Tuesday, May 03, 2005

What-if's about Roe

My husband (Hoosier Gadfly) and I have been discussing what would happen if the Supreme Court, with one or more new members, overturns Roe v. Wade. He spins a scenario where the Court has somehow come to have a majority of originalists, who locate privacy/procreative rights in the 14th Amendment’s “privileges and immunities” clause. In this scenario, Roe’s legal framework would fall, rather than its ultimate result, and state abortion law would remain constrained by federal principles. I find it hard to get excited about anything as unlikely (short-term) as a definitely originalist majority. I’m also not holding my breath for a revival of the Privileges and Immunities clause, unreasonable as its early demise may have been. I come up with a few key questions:

--If Roe fell, would the whole of substantive due process fall with it?

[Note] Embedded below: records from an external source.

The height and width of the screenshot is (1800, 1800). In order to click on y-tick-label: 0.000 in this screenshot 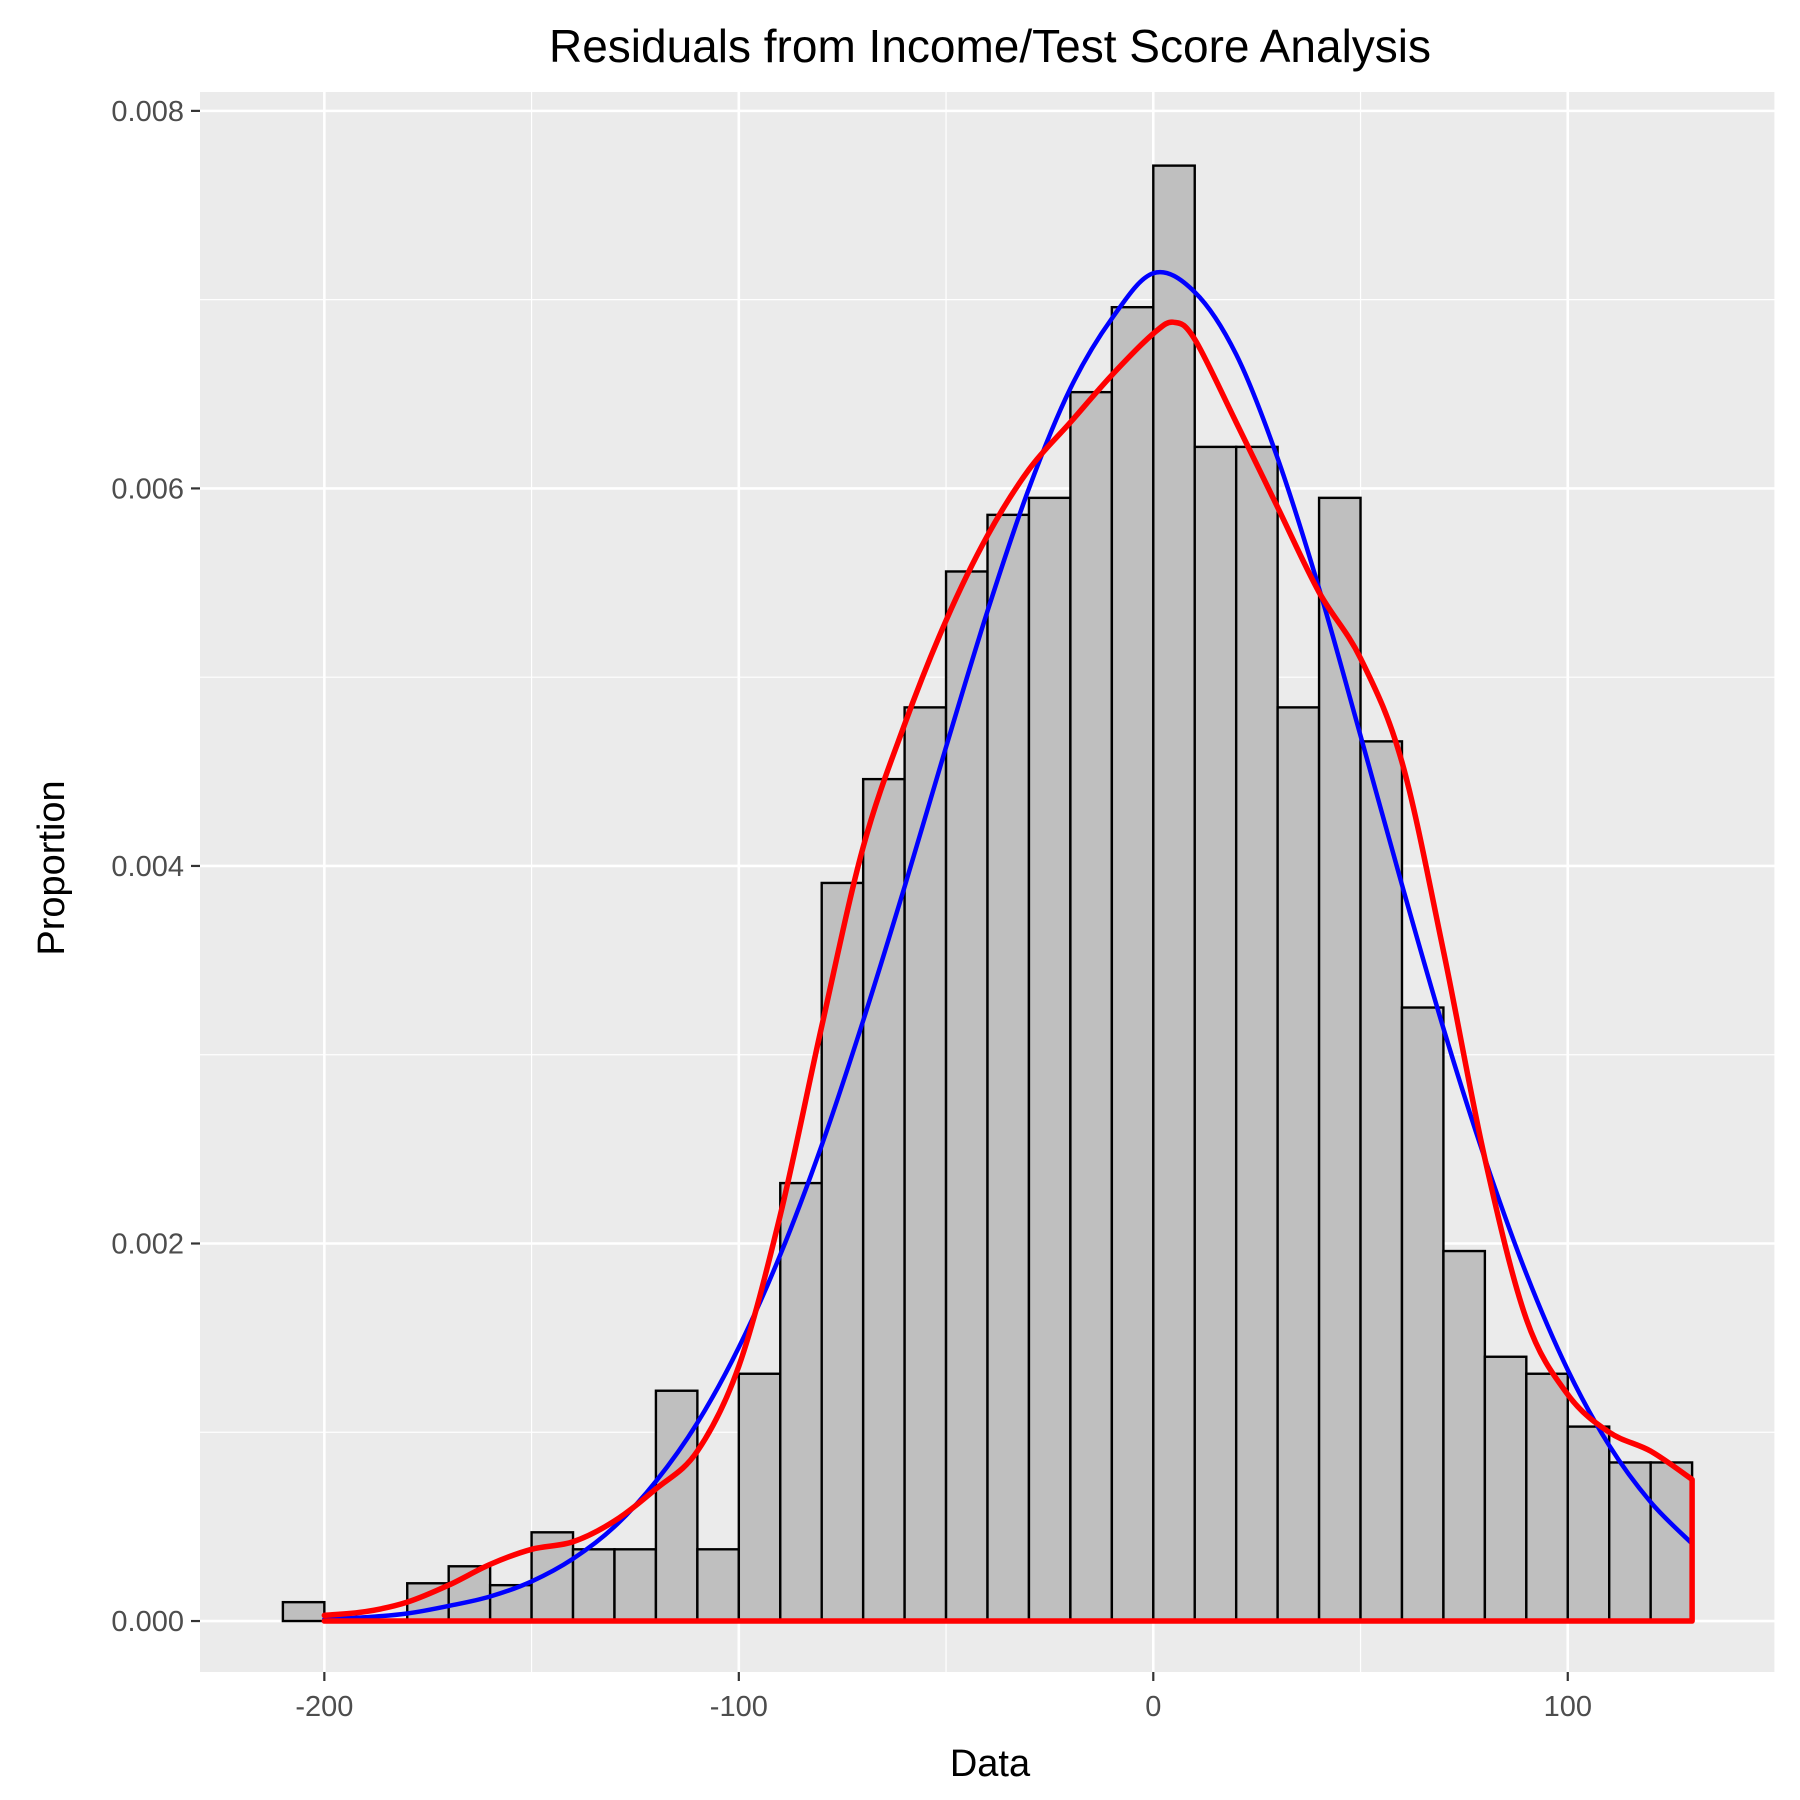, I will do `click(148, 1622)`.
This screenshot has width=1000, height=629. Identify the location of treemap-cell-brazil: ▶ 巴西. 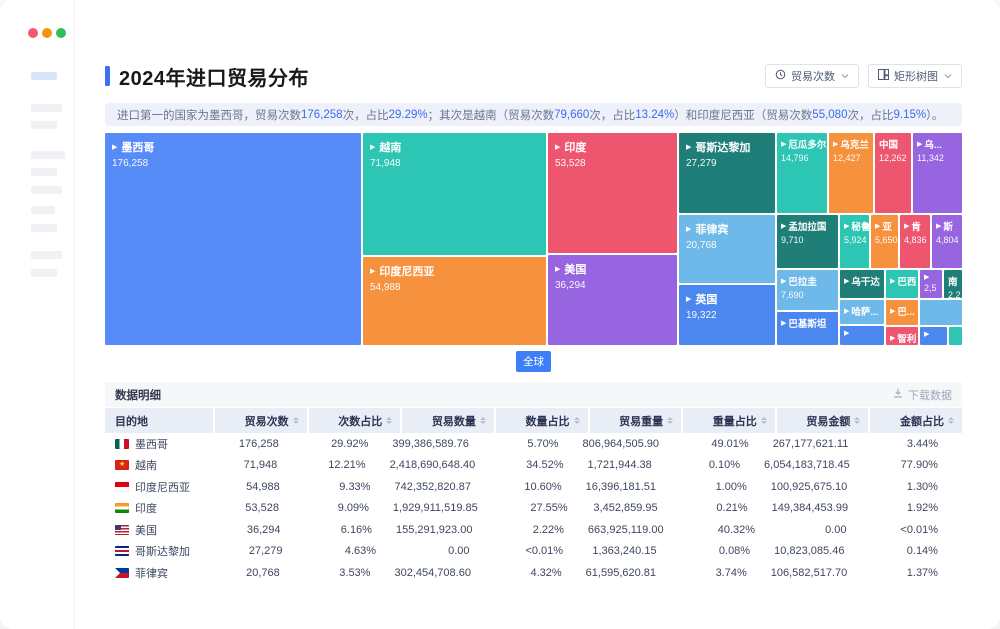
(902, 284).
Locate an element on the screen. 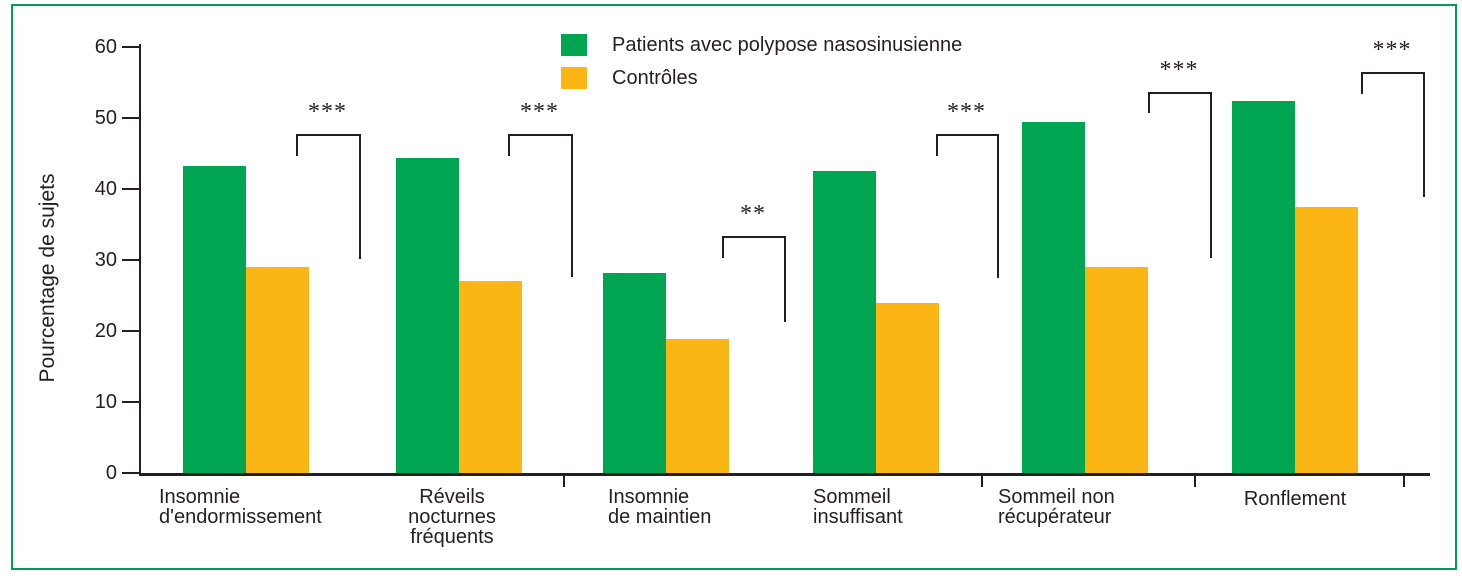 The height and width of the screenshot is (579, 1462). x-axis-line is located at coordinates (784, 474).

--Roe hung the right of privacy indecisively on either of two pegs, Fourteenth Amendment substantive due process or the Ninth Amendment (though Justice Blackmun’s concluding summary mentions only the Fourteenth). Might the Court abandon the former while preserving or strengthening the latter? I find it hard to come up with a majority for a more vital Ninth, but who knows what new blood could accomplish.

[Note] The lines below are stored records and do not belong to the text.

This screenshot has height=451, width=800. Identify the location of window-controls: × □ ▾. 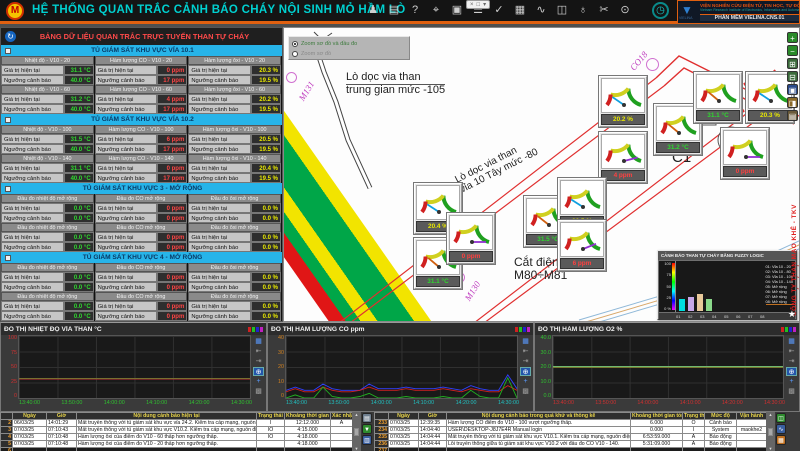
(478, 4).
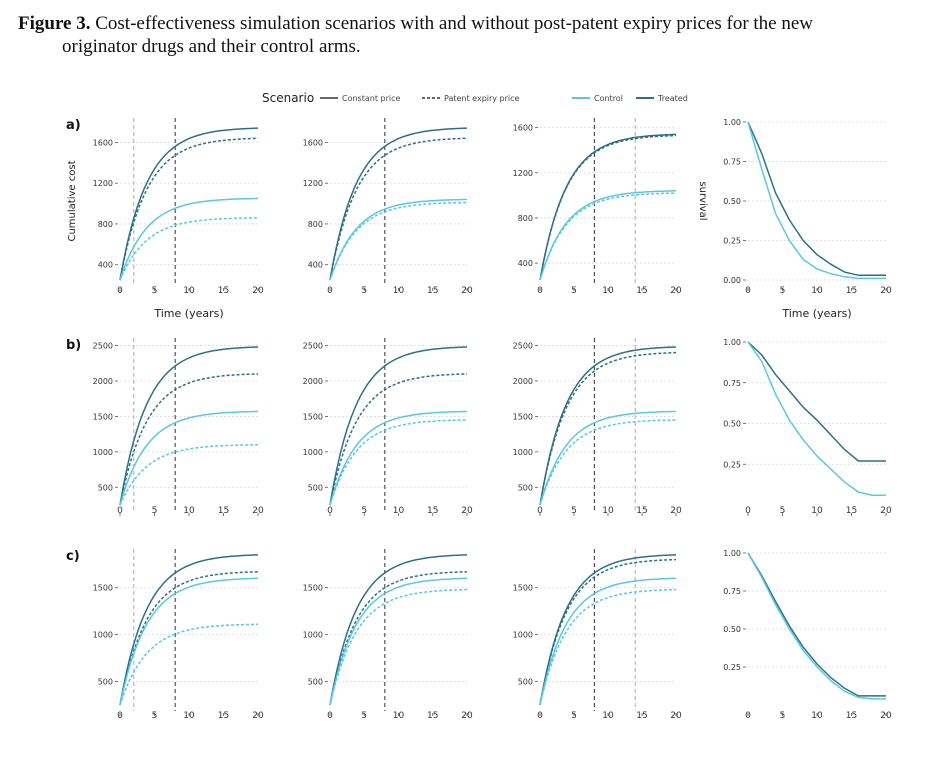 This screenshot has height=761, width=940. What do you see at coordinates (54, 24) in the screenshot?
I see `figure-label: Figure 3.` at bounding box center [54, 24].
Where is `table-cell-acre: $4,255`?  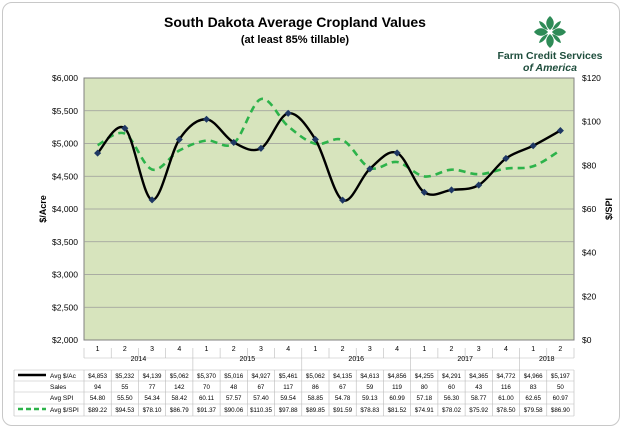
table-cell-acre: $4,255 is located at coordinates (424, 376).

--Is it at all likely that the Court will swing all the way to finding fetuses to be “persons” protected by the Fourteenth?

Personally, I’m afraid of what Roe may drag down with it. A parent’s right to raise his/her child without undue government interference is currently protected under substantive due process, that paradoxical ol’ phrase. If substantive due process is condemned, that’s a right that’ll be wandering the streets looking for a home. Justice Scalia, in his Troxel v. Granville dissent, agreed that such a fundamental right existed and was included in Ninth Amendment unenumerated rights, but declared that the courts had no authority to enforce such rights. (I’m bound to blog about Troxel v. Granville at some point….)

I’ll turn into a pumpkin in approximately 18 minutes, so that’s all for tonight. One more note: I am not at all sure that the Court will overturn Roe even if a Justice joins it who thinks Roe was a bad idea. It would require a certain revolutionary love of upheaval to open that box.